Interview:  Imad Barrakad

In terms of infrastructure, what do you see as the priority investments for the tourism sector?

IMAD BARRAKAD: In order to be among the top-20 tourism destinations worldwide, Morocco has developed the Vision 2020 strategy, which focuses on two main axes: investment and product development. In the next 10 years, the kingdom wants to progressively develop six new destinations to further enhance growth in the two established international hubs, Marrakech and Agadir. These centres will serve as anchors for more expansive territorial planning that focuses on five major development axes, in terms of infrastructure. These are the enrichment of the cultural offering; the development of projects along the coast – both on the Atlantic and Mediterranean – through the completion of the projects devised under Plan Azur; building of infrastructure for eco-tourism and sustainable, innovative products with high added value and low intensity; the creation of cultural and natural corridors; and the development of entertainment.

In any strategy, when you talk about financing, you have to also talk about profitability. This strategy comprises projects with different types of profitability: those with returns below 6%, like entertainment or museums, have minimal profitability, while those of medium profitability tend to vary between 6% and 12%. We also have projects where profitability varies at a rate between 12% and 25%, and for these we have developed partnerships with foreign sovereign funds.

How can better use of public-private partnerships (PPPs) achieve the objectives of Vision 2020?

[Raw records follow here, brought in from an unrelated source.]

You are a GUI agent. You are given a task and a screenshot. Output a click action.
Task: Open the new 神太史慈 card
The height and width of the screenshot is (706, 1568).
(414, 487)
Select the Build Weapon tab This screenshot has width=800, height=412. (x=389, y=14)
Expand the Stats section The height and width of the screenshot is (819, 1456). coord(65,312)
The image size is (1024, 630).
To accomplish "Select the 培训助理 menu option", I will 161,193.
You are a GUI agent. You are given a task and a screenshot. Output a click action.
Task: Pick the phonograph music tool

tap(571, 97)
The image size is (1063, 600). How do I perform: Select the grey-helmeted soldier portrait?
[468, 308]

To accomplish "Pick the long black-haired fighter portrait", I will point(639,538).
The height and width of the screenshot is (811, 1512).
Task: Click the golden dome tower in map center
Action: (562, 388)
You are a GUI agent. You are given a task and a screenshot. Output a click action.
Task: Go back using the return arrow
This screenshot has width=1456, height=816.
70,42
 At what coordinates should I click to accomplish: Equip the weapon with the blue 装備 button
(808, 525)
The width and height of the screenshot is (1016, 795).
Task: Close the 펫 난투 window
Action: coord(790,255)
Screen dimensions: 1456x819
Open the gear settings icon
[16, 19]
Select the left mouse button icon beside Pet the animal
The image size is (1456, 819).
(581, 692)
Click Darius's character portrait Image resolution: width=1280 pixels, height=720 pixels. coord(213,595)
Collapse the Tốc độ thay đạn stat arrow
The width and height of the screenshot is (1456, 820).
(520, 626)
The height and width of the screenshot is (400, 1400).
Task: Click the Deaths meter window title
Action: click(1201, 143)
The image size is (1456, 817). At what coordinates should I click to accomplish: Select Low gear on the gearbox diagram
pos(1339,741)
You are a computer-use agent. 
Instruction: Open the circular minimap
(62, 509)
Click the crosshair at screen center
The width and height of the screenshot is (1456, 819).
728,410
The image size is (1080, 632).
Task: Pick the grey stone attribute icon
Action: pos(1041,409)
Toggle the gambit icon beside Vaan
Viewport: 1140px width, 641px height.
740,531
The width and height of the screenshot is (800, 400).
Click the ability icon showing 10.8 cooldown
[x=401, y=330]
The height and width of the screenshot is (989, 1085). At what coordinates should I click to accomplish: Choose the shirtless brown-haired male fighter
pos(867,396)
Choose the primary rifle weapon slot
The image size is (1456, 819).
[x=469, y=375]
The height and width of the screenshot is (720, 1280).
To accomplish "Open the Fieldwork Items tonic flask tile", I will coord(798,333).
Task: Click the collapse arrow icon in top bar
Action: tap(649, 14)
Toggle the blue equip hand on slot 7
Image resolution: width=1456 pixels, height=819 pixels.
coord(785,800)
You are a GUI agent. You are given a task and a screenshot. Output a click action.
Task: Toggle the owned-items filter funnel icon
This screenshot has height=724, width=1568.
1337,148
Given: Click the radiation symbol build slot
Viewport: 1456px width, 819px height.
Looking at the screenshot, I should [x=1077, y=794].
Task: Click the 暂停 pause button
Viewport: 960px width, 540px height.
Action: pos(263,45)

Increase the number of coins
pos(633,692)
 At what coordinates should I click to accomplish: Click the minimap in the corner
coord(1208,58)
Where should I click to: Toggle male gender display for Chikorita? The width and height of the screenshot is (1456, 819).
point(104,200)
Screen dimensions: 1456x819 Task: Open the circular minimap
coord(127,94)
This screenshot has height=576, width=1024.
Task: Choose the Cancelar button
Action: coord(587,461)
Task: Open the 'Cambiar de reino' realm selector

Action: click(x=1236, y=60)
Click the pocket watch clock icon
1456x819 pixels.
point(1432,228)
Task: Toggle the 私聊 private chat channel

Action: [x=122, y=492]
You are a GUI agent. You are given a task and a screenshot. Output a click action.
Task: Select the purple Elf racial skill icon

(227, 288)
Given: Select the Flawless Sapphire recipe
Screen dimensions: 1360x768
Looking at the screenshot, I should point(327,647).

BARRAKAD: The strategy and its contents are focused on PPPs, whether projects are of low, medium or high profitability. The same is true when it comes to financing, as the Moroccan Fund for Tourism Development can provide 20% of the investment and private actors contribute the rest. This was the case with Plan Azur projects, where the Ministry of Tourism has focused on zone planning, territorial development and basic infrastructure while leaving the construction of tourism facilities like hotels and restaurants to the private sector. We highlight projects with over 12% profitability, for which we have a marketing plan and commercial strategy to attract foreign investors. We accompany them from their arrival, through the administrative procedures. Our role is also to produce pre-feasibility studies, which help investors access information for decision making. Even for low-profitability projects, like in the renewal of medinas or rural tourism, we develop the infrastructure and do the engineering work, while investors build housing and commerce.

What measures can be taken to accelerate the completion of the first phase of Plan Azur?

BARRAKAD: One of the priorities is encouraging the private sector to further invest in this plan. The government has invested a lot, but the private sector – both Moroccan, through the National Association of Tourism Investors, and international – needs to have greater financial participation. We have had a strong dialogue with the private sector: we have shared plans and allowed them to participate in consultations, but we can only invite them to invest more. In the following phase of the plan, although we will work on all the projects, we have started with the more mature destinations of Agadir, Saidia and Taghazout.

What are the main challenges facing the implementation of the territorial development policy?

BARRAKAD: Through territorial development, we want to distribute wealth throughout different regions of the country. We have done this in consultation with regional programme contracts and over 1000 meetings with local authorities, province councils and collectivities. Our role is to direct investments to achieve balance across territories. Today, we can direct more investment to emerging regions, where the creation of malls, stores, restaurants and hotels enhances their attractiveness and supports local development.